Er plädiert nun dafür, bei einer Entscheidung über die Zukunft der Brücke auch an die behinderten Einwohner Sangerhausens zu denken. „Denn in den Wohngebieten an der Brücke leben immer mehr Bergbausenioren mit von Jahr zu Jahr abnehmender Mobilität, nicht zu sprechen von blinden Menschen oder Rollstuhlfahrern.“ Das Hochhaus in der Karl-Marx-Straße unweit der Brücke sei ausdrücklich für das betreute Wohnen ausgelegt. „Durch den stufenlosen Zugang zur Brücke von beiden Seiten und die serpentinenartige Abfahrt zur Westsiedlung ist der Übergang ideal für Rollstuhlfahrer und Rollatorbenutzer, die eine Ampelkreuzung in der weiteren Entfernung nicht mit der nötigen Geschwindigkeit überqueren könnten.“ Mit seinem Blindenstock nehme er natürlich ausschließlich die Brücke und nicht „die Angstpartie von lärmigen Ampelkreuzungen“. Krug, fügt hinzu, er wisse nur zu gut, welche Umwege etwa Rollstuhlfahrer in Kauf nehmen müssen, nur um am Ende überhaupt eine rollstuhlgerechte Rampe oder einen Aufzug zu erreichen. Der Berliner engagiert sich seit Jahren in der Behindertenarbeit, darunter in der Selbsthilfevereinigung von Menschen mit Netzhautdegeneration „Pro Retina“ Deutschland.
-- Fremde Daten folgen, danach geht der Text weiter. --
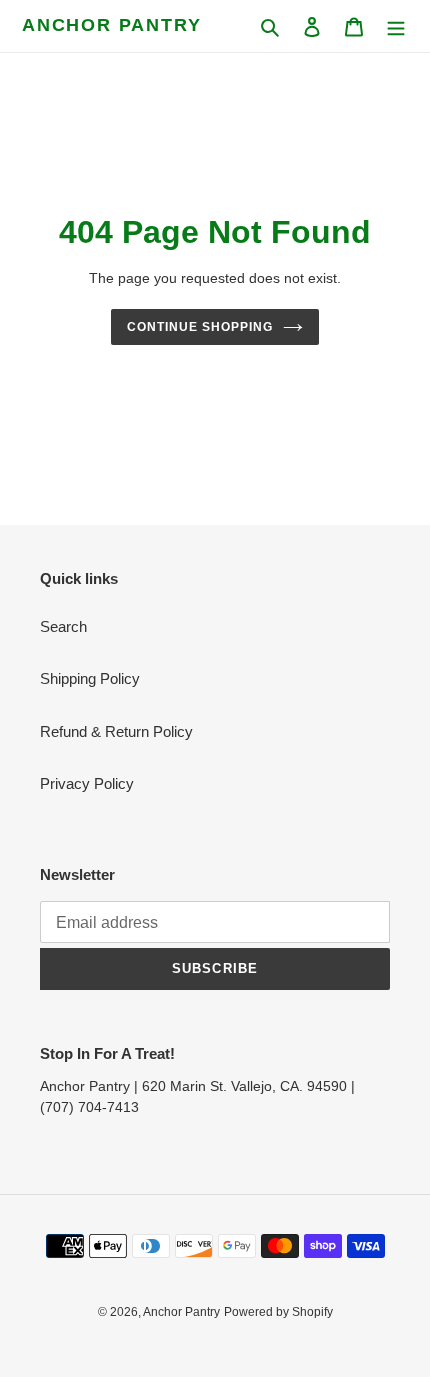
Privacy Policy (87, 783)
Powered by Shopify (278, 1312)
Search (63, 626)
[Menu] (396, 26)
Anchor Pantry (111, 25)
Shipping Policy (90, 678)
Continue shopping (200, 327)
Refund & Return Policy (116, 731)
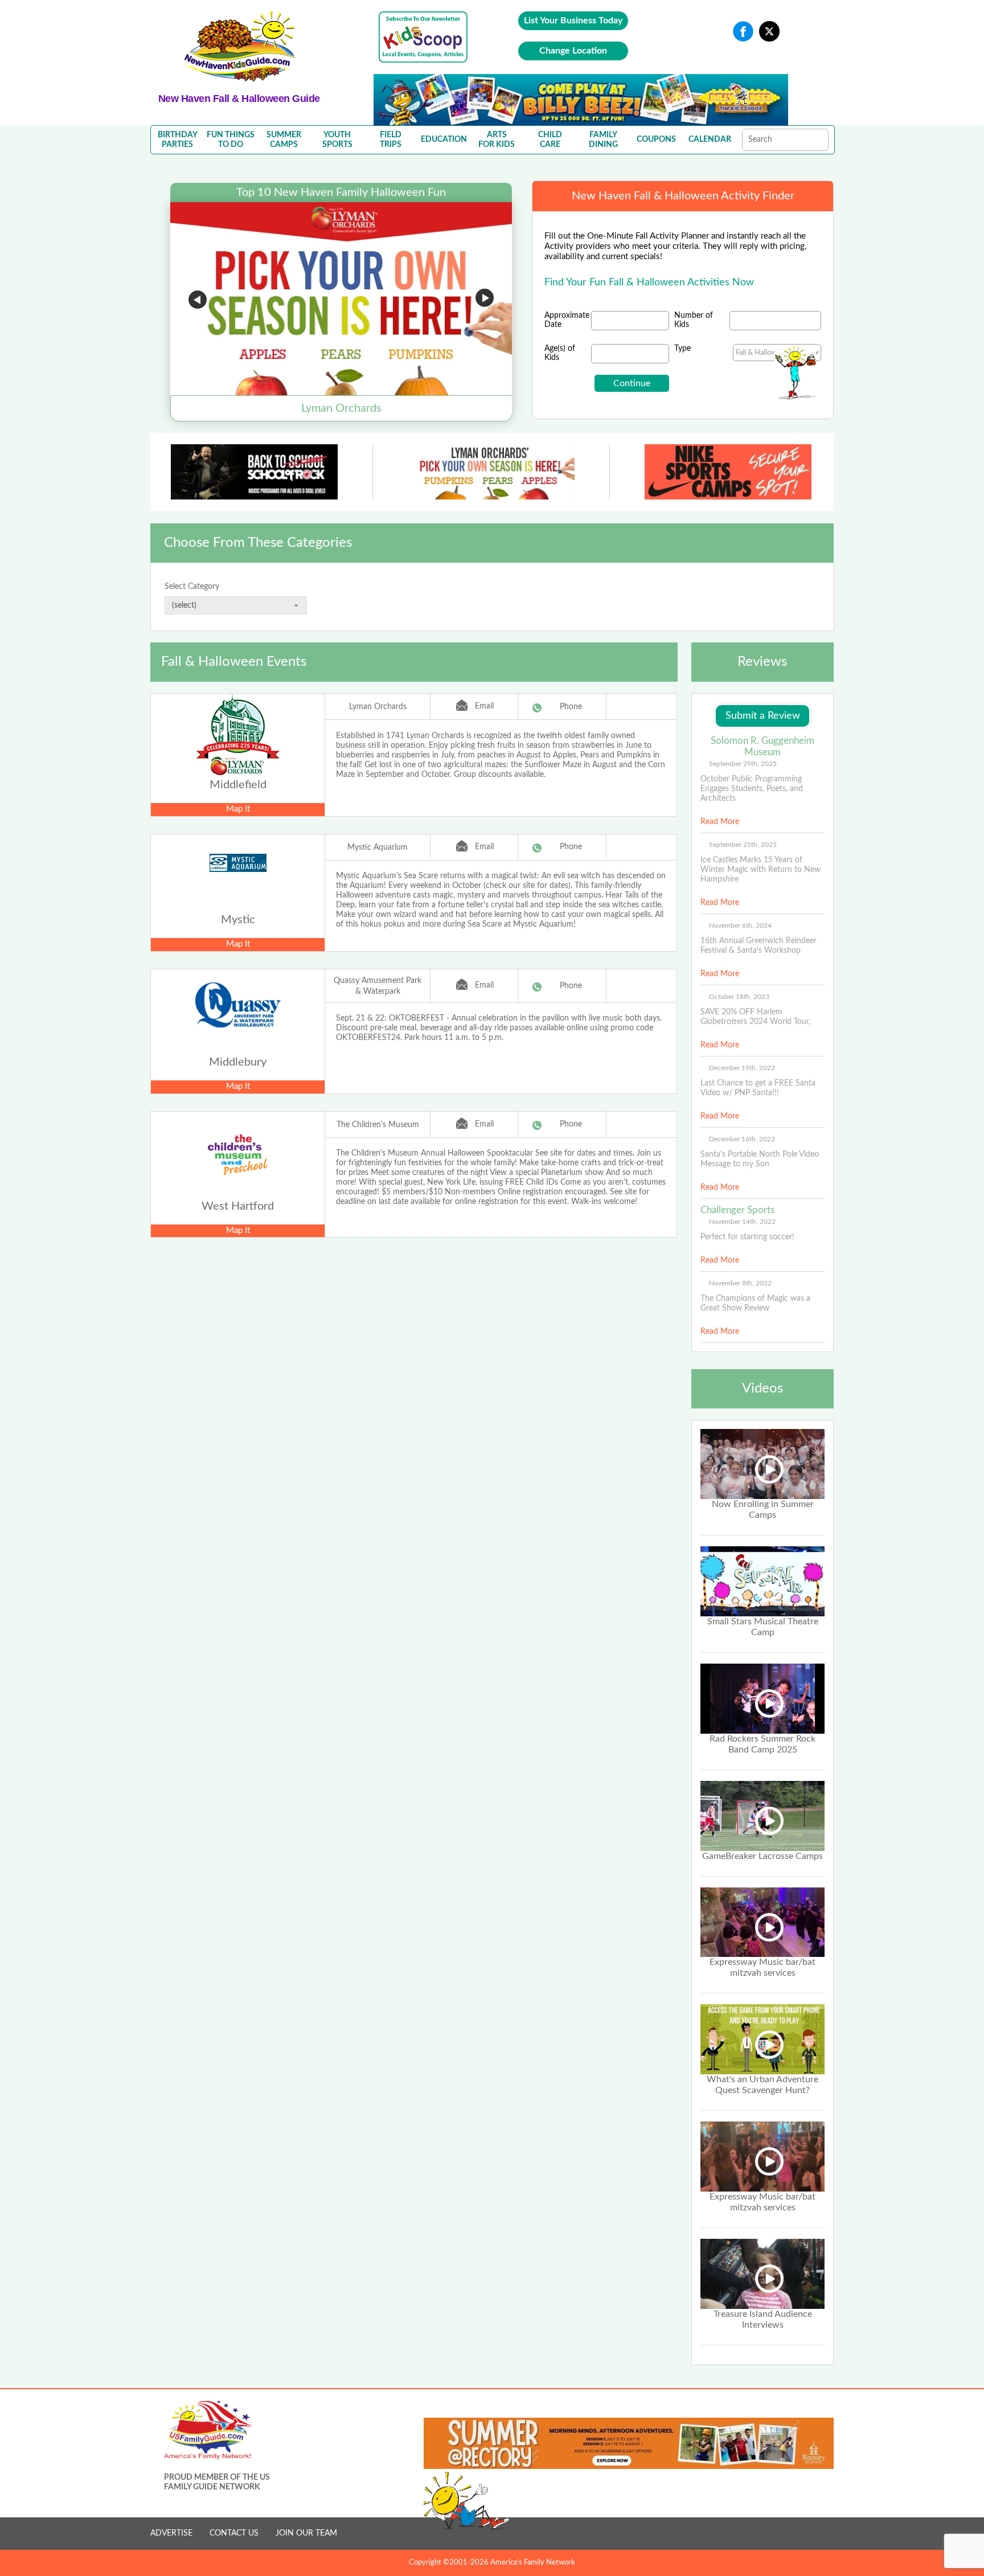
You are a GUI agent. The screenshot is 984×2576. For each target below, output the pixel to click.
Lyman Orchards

Auch für Kindergartengruppen, Familien mit Kinderwagen, Kinder mit Fahrrädern, Skateboards oder Rollerskates ist die Brücke eine sichere Möglichkeit auf die jeweils andere Seite der Erfurter Straße zu gelangen. „Deshalb sollte das Bauwerk nicht dem Verfall oder dem Abriss preisgegeben werden.“
Oberbürgermeister Sven Strauß (SPD) hatte dagegen betont, dass eine endgültige Entscheidung noch nicht gefallen sei. Die Stadt wolle aber den unübersichtlichen und gefährlichen Kreuzungsbereich der Erfurter Straße mit der Straße der VS und dem Schartweg neu gestalten. „Hier ist ein Kreisverkehr mit Fuß-, Rad- sowie Fußgängerüberwegen vorgesehen. Ausgerüstet mit modernen Leiteinrichtungen wird damit zukünftig die barrierefreie und ganzjährig sichere Überquerung möglich sein.“ Dies stelle eine deutliche Verbesserung auch für Ältere oder Menschen mit Behinderungen dar.
Die Fußgängerbrücke sei dagegen „weder barrierefrei im Sinne aktueller Normen“, noch ganzjährig nutzbar. Strauß erinnerte daran, dass die Treppe hoch zur Brücke im Winter aufgrund von Rutschgefahr regelmäßig gesperrt werden müsse. Dann steht nur die Rampe zur Verfügung. Das Stadtoberhaupt hatte hinzugefügt: Eine Sanierung des Bauwerks würde baulich als auch finanziell sehr aufwendig. Denn die Brücke befinde sich in einem äußerst schlechten Zustand. Verkehrszählungen hätten zudem ergeben, dass sie nicht häufig frequentiert werde.
Teil der Postmoderne
Krug hält dem entgegen, dass die Brücke seiner Ansicht nach auch ein Architekturdenkmal der Postmoderne sei. „Das Ensemble aus Fußgängerbrücke und Hochhaus auf dem letzten Gipfel vor der Stadt ist eines der wenigen erhaltenen Zeugnisse aus einer noch nicht ganz vergessenen Blütezeit Sangerhausens ab den 1960er Jahren, als die Postmoderne weltweit ihre auch heute inspirierenden Spuren zu hinterlassen begann.“ Werde die Brücke wirklich abgerissen, verliere Sangerhausen einen Teil seines Charmes. „Das wäre genauso, als würde man die Schachthalde oder den Turm der Jacobikirche abtragen.“ Krug: Schon aus diesem Grunde verbiete sich das.